-- Begin Information provided --

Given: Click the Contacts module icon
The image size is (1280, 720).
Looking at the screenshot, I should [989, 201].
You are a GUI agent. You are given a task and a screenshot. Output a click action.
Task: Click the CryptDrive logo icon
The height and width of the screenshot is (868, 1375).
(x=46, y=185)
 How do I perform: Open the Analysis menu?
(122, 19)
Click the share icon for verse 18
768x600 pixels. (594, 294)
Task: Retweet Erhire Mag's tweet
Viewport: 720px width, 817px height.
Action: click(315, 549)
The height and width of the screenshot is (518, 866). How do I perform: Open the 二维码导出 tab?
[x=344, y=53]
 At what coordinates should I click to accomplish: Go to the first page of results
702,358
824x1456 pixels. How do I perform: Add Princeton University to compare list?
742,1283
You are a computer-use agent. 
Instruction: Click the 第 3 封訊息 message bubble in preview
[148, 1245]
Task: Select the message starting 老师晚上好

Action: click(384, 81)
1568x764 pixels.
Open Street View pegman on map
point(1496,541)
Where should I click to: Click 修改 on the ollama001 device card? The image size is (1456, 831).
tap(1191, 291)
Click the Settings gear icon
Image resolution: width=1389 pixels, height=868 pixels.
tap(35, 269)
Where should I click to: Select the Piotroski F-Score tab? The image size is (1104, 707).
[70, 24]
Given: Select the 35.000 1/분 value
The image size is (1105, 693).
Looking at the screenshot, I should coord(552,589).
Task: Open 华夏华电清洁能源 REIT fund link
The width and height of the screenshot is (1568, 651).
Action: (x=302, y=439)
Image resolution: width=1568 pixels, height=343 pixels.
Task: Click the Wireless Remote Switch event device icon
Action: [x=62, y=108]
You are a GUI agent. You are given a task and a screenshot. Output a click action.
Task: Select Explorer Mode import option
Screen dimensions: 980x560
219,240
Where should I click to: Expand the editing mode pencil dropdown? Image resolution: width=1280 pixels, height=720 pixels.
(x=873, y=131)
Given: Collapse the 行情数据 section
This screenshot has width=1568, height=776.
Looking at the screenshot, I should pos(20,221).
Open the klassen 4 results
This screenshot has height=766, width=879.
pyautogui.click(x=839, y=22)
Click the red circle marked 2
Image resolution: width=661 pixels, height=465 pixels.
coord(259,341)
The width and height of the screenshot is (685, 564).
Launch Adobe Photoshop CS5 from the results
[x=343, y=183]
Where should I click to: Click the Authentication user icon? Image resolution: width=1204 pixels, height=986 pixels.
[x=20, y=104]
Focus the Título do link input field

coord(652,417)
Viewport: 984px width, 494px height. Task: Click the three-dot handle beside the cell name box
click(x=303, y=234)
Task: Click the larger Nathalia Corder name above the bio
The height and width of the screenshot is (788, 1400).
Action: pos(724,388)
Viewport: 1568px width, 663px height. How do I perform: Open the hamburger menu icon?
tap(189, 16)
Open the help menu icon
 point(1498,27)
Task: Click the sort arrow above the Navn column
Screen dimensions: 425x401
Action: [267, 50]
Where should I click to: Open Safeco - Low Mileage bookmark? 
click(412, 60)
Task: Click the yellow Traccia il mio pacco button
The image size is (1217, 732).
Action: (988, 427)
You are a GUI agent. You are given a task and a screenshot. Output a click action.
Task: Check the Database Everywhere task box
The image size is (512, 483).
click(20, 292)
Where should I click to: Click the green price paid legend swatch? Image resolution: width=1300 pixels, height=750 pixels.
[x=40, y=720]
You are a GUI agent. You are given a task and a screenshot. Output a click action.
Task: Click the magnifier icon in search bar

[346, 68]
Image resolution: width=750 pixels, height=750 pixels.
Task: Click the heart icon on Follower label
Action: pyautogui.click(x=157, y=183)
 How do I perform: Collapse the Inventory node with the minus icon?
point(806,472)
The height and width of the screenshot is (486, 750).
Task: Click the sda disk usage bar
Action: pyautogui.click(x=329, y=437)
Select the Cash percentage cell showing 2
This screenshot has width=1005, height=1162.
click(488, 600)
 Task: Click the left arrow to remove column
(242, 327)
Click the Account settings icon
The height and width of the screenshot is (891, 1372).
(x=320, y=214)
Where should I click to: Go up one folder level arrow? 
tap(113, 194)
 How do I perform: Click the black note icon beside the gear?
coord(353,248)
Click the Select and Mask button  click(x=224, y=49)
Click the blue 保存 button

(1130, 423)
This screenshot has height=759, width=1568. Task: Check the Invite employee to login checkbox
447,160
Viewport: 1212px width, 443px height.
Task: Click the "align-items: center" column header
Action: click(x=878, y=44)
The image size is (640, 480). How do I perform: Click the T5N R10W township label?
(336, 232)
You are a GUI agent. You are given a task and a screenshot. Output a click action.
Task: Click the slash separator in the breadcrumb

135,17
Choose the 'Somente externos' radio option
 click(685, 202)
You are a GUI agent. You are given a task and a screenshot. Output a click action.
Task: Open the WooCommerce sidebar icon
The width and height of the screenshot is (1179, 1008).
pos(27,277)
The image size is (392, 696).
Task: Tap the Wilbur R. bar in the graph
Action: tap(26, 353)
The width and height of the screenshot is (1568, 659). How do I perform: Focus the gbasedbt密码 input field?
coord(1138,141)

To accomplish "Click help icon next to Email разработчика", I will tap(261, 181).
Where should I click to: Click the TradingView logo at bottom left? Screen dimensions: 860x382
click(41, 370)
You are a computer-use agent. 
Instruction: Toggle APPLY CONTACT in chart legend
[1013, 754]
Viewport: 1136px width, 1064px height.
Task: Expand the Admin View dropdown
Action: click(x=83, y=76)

-- End Information provided --

Exercise details: Rescale the material from the line with "At what coordinates" to the line with "point(1496,541)", both included, and give only those lines, requests and all. Multiply every click coordinate in the answers by 1.45 and round each to a whole number with halves rounded up, leaving all other numbers unchanged.

The completed task:
 At what coordinates should I click to accomplish: Go to the first page of results
1018,519
824x1456 pixels. How do I perform: Add Princeton University to compare list?
1076,1860
You are a computer-use agent. 
Instruction: Click the 第 3 封訊息 message bubble in preview
[215, 1805]
Task: Select the message starting 老师晚上好

Action: click(557, 117)
1568x764 pixels.
Open Street View pegman on map
point(2169,784)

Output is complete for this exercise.